*Written task a:*
Answer these questions about the text on Sandke's music:
(i) Which orchestra recorded much of Awakening, and in what city?
(ii) According to Sandke, what is the harmony he works with built on?
(iii) How long did it take before the Inside Out band could record?

++++

Despite these invaluable associations and his abiding love of early jazz, Sandke has steadfastly resisted attempts to cast him solely as a repertory specialist and has always pursued his own musical conception, especially his interest in “metatonal” music. “I’ve been struggling my whole career to do original creative music,” he says, “but I’ve been like a fish swimming upstream.”

Until recently, Sandke’s recordings have only hinted at the full range of his talents both as instrumentalist and composer. His first album, New York Stories with Michael Brecker and Jim McNeely (Stash, 1985; rereleased on CD in 1993 as The Sandke Brothers), was a set of originals that included “Brownstones,” on which Sandke explored his new improvisational theory even before it had a name. From 1993 to 1998, Sandke recorded five superb albums for Concord, mostly in the mainstream mode and featuring a plethora of top-notch players. His last release for the label, Awakening, was a milestone in unveiling his true musical persona. Much of the album was recorded in Sofia with the Bulgarian National Symphony, and it shows Sandke as a mature composer with his own orchestral approach. “I’m very proud of that record,” he says. “It’s the most ambitious thing I’ve done. Hearing my works performed by an orchestra was the greatest musical experience I’ve ever had.” Sandke has also written many works for the Carnegie Hall Jazz Band and conducted the orchestra on several occasions.

As with much of Sandke’s original music, Awakening incorporates the metatonal concepts he lays out in Harmony for a New Millennium: An Introduction to Metatonal Music. “It’s a way to order a new realm of harmony that hasn’t been ordered before,” Sandke says. “The harmony I’m dealing with is built on half-steps whereas tonal harmony is based on thirds. There’s a wealth of harmonic combinations that haven’t yet made their way into the jazz vocabulary. There’s been a gap between the language of contemporary classical music and jazz, and metatonal harmony bridges that gap.”

Gap bridging is something that Sandke has always strived to achieve by bringing musicians together to make music that transcends artificial boundaries and cliques. “One of the things that bothers me about the jazz scene is that it gets so parochial sometimes,” he says.

Sandke, along with regular colleagues Greg Cohen, Wycliffe Gordon, Ken Peplowski and Scott Robinson, epitomizes a new breed of jazz artist who is equally at home at a traditional jazz party, Lincoln Center or the Knitting Factory. They, with like-minded players Marty Ehrlich, Ray Anderson, Uri Caine and Dennis Mackrel, are all part of another Sandke project, his Inside Out CD. “I put the band together for a concert that was to be part of the JVC Festival,” Sandke says. “It didn’t happen, but some of us had started writing music for it and were really excited about it. It took two years before we were able to get it recorded, and we had a ball.” Each member wrote one piece, with the leader contributing four, and, as you might expect with a Sandke project, the music ranges from Ellingtonal to metatonal.

++++

*Written task b:* Reproduce the records word for word, from their first line down to the line containing "Action: (x=56, y=1240)", including both ends.

++++

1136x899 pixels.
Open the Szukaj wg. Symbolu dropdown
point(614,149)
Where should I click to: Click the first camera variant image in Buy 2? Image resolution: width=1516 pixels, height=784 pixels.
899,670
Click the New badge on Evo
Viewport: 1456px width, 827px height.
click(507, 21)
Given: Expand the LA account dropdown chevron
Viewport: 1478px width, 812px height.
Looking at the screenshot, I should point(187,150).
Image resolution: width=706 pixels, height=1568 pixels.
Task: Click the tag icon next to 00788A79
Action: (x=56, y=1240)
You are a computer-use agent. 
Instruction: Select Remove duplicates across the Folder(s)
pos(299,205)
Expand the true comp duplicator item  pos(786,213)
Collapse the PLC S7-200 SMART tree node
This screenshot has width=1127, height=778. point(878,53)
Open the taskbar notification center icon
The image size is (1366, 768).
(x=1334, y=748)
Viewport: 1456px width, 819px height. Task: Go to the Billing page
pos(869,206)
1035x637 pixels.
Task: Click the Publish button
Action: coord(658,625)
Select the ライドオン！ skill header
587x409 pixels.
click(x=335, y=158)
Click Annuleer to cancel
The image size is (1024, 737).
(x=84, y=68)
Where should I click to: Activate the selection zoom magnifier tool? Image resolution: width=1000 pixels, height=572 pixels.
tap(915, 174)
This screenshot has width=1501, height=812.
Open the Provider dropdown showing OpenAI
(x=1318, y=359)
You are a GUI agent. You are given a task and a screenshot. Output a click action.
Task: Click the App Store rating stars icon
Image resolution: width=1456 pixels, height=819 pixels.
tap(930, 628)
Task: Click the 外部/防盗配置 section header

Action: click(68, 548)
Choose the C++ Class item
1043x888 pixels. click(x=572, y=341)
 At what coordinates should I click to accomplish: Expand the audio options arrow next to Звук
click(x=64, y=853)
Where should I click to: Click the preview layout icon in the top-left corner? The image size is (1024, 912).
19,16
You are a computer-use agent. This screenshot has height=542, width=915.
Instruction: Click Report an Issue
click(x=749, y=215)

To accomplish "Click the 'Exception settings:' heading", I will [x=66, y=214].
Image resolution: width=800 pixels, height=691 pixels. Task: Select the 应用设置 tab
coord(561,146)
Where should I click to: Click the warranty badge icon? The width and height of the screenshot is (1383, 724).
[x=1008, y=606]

++++

*Exercise response a:*
(i) The Bulgarian National Symphony, in Sofia.
(ii) Half-steps.
(iii) Two years.

*Exercise response b:*
1136x899 pixels.
Open the Szukaj wg. Symbolu dropdown
point(614,149)
Where should I click to: Click the first camera variant image in Buy 2? Image resolution: width=1516 pixels, height=784 pixels.
899,670
Click the New badge on Evo
Viewport: 1456px width, 827px height.
click(507, 21)
Given: Expand the LA account dropdown chevron
Viewport: 1478px width, 812px height.
Looking at the screenshot, I should point(187,150).
Image resolution: width=706 pixels, height=1568 pixels.
Task: Click the tag icon next to 00788A79
Action: (x=56, y=1240)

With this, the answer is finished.